Edith Wiens (soprano); Rudolf
Jansen (pianoforte); Joaquin Valdepeñas (clarinet)*
CBC MVCD 1053
Seligkeit, D.433; Frühlingsglaube, D.686; Das Lied im
Grünen, D.917; Lachen und Weinen, D.777; Der Jüngling an der Quelle,
D.300; Auf dem Wasser zu singen, D.774; Die junge Nonne, D.828; Romanze from
Die Verschworen (Singspiel, D.787 No.2)*; Ariette der Claudine, D.239 No.6;
Der Einsame, D.800; Nacht und Träume, D.827; Die Mutter Erde, D.788;
Der Hirt auf dem Felsen, D.965*; Liebhaber in allen Gestalten, D.558;
Fischerweise, D.881; Heidenröslein, D.257; An Silvia, D.891; An die
Despite her teutonic-sounding name Edith Wiens is Canadian, but lives in
Germany and has mostly sung the German repertoire. Her voice is perhaps not
very large, but it is bright, forwardly-produced, with an attractive sheen
on it and a stronger lower octave than sopranos are wont to have. In Die
Mutter Erde she descends to a low B with no trace of a chest voice (though
some chest is brought in for the low B flats in Der Hirt auf dem
Felsen).
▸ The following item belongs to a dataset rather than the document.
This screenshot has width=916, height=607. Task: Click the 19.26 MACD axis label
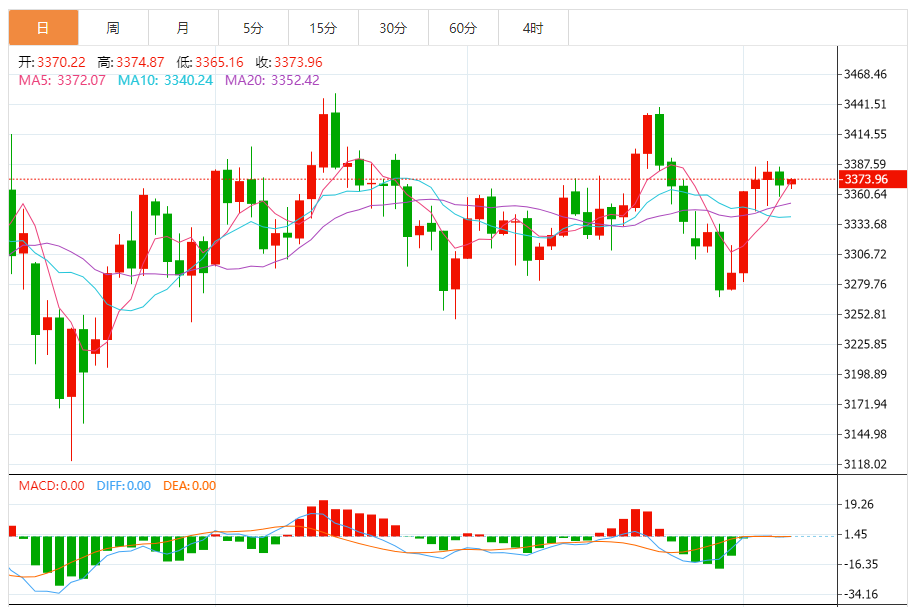[859, 504]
In Die junge Nonne she darkens her tone effectively and
she makes the unusual decision (for a soprano) to sing Heidenröslein
in F instead of G. This is a very original performances, slow and tender
with the pianist, while observant of his rests, avoiding any trace of (unmarked)
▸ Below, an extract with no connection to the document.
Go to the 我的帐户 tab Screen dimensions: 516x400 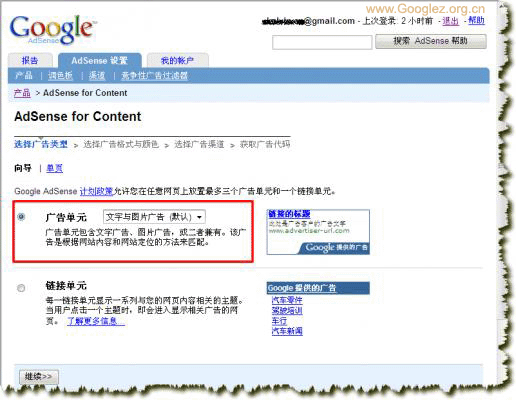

staccato. A far cry from the usual bouncy way of singing it, but Schubert's
marking is lieblich (lovingly) so maybe this is what he wanted.
In the upper register some unevenness has to be reported. In the opening
song, Seligkeit, we can hear how her Fs are affected by three different
vowels in the words Saal (a somewhat constricted sound), Braut
(very pure, almost without vibrato) and mir (absolutely lovely).
Nor do the three Gs sound entirely easy. The high B in Der Hirt is
coped-with rather than exquisite but the B flats in the closing section come
off well and the runs are very cleanly executed.
So much for the carping. Der Jüngling an der Quelle is exquisitely
sung and now is the time to note how much the mellow tones of Rudolf Jansen's
piano, and the recording of it, contribute to the success of this recital.
At the start of Auf dem Wasser one might object to the way he prolongs
the first note of every group of semiquavers, but when the singer
enters a miracle happens and the piano glistens and shimmers around the voice
in a way it so often just fails to. Many a more famous version seems earthbound
after this. Other highlights are a gently assuaging
Frühlingsglaube, the beautifully spun long lines of Nacht
und Träume (so memorably poised above the deep piano writing) and
a gravely expressive Die Mutter Erde. The lighter pieces are charming
and Die junge Nonne is impressive though Ms Wiens was probably wise
not to attempt anything more dramatic. The clarinettist is adequate rather
than exceptional but it was a good idea to lift an aria with a prominent
clarinet obbligato from one of Schubert's little-known operas as a companion
to Der Hirt. Only An die Musik is not quite the sublime conclusion
one might have hoped for since here the pianist's systematic prolonging of
the first of all his four-quaver groups in his interlude and postlude really
does bog the music down. Try the Mathis/Johnson version in the Hyperion complete
edition for something simpler and ultimately more effective.
Texts and translations into English (by Richard Wigmore) and French are supplied
but the insert notes seem to be aimed at the under-fives. Otherwise this
disc is as good a starting-point for the newcomer as any, while connoisseurs
will find at least some performances equal to any they have heard.
One last question. This record was published in 1992, so how about some more
recent thoughts on Schubert from Ms Wiens's?